From: Avi Kivity <avi@redhat.com>
To: Dan Magenheimer <dan.magenheimer@oracle.com>
Cc: Dave Hansen <dave@linux.vnet.ibm.com>,
Pavel Machek <pavel@ucw.cz>,
linux-kernel@vger.kernel.org, linux-mm@kvack.org,
jeremy@goop.org, hugh.dickins@tiscali.co.uk, ngupta@vflare.org,
JBeulich@novell.com, chris.mason@oracle.com,
kurt.hackel@oracle.com, dave.mccracken@oracle.com,
npiggin@suse.de, akpm@linux-foundation.org, riel@redhat.com
Subject: Re: Frontswap [PATCH 0/4] (was Transcendent Memory): overview
Date: Fri, 30 Apr 2010 21:08:33 +0300 [thread overview]
Message-ID: <4BDB1CA1.1000006@redhat.com> (raw)
In-Reply-To: <10e6761a-fb7a-421d-97fc-1f3b6cd94622@default>
On 04/30/2010 07:43 PM, Dan Magenheimer wrote:
>> Given that whenever frontswap fails you need to swap anyway, it is
>> better for the host to never fail a frontswap request and instead back
>> it with disk storage if needed. This way you avoid a pointless vmexit
>> when you're out of memory. Since it's disk backed it needs to be
>> asynchronous and batched.
>>
>> At this point we're back with the ordinary swap API. Simply have your
>> host expose a device which is write cached by host memory, you'll have
>> all the benefits of frontswap with none of the disadvantages, and with
>> no changes to guest .
>>
> I think you are making a number of possibly false assumptions here:
> 1) The host [the frontswap backend may not even be a hypervisor]
>
True. My remarks only apply to frontswap-to-hypervisor, for internally
consumed frontswap the situation is different.
> 2) can back it with disk storage [not if it is a bare-metal hypervisor]
>
So it seems a bare-metal hypervisor has less access to the bare metal
than a non-bare-metal hypervisor?
Seriously, leave the bare-metal FUD to Simon. People on this list know
that kvm and Xen have exactly the same access to the hardware (well
actually Xen needs to use privileged guests to access some of its hardware).
> 3) avoid a pointless vmexit [no vmexit for a non-VMX (e.g. PV) guest]
>
There's still an exit. It's much faster than a vmx/svm vmexit but still
nontrivial.
But why are we optimizing for 5 year old hardware?

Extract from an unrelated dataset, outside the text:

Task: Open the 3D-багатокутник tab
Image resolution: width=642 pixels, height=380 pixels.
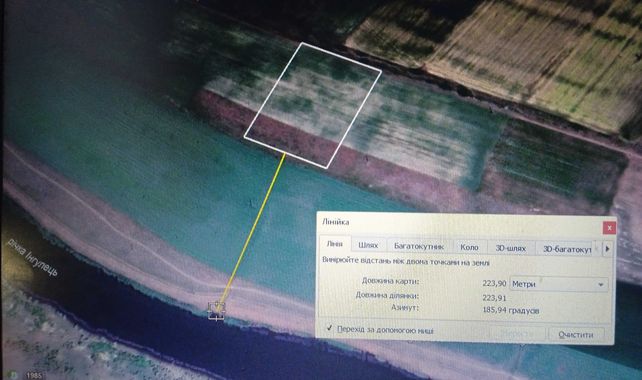Action: [567, 249]
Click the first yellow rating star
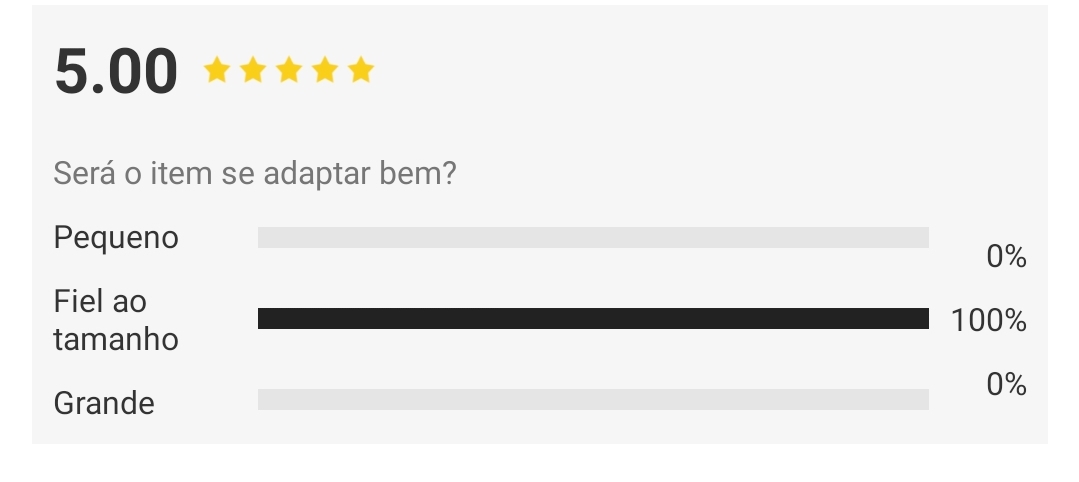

> 4) when you're out of memory [how can this be determined outside of
> the hypervisor?]
>
It's determined by the hypervisor, same as with tmem. The guest swaps
to a virtual disk, the hypervisor places the data in RAM if it's
available, or on disk if it isn't. Write-back caching in all its glory.
> And, importantly, "have your host expose a device which is write
> cached by host memory"... you are implying that all guest swapping
> should be done to a device managed/controlled by the host? That
> eliminates guest swapping to directIO/SRIOV devices doesn't it?
>
You can have multiple swap devices.
wrt SR/IOV, you'll see synchronous frontswap reduce throughput. SR/IOV
will swap with <1 exit/page and DMA guest pages, while frontswap/tmem
will carry a 1 exit/page hit (even if no swap actually happens) and the
copy cost (if it does).
The API really, really wants to be asynchronous.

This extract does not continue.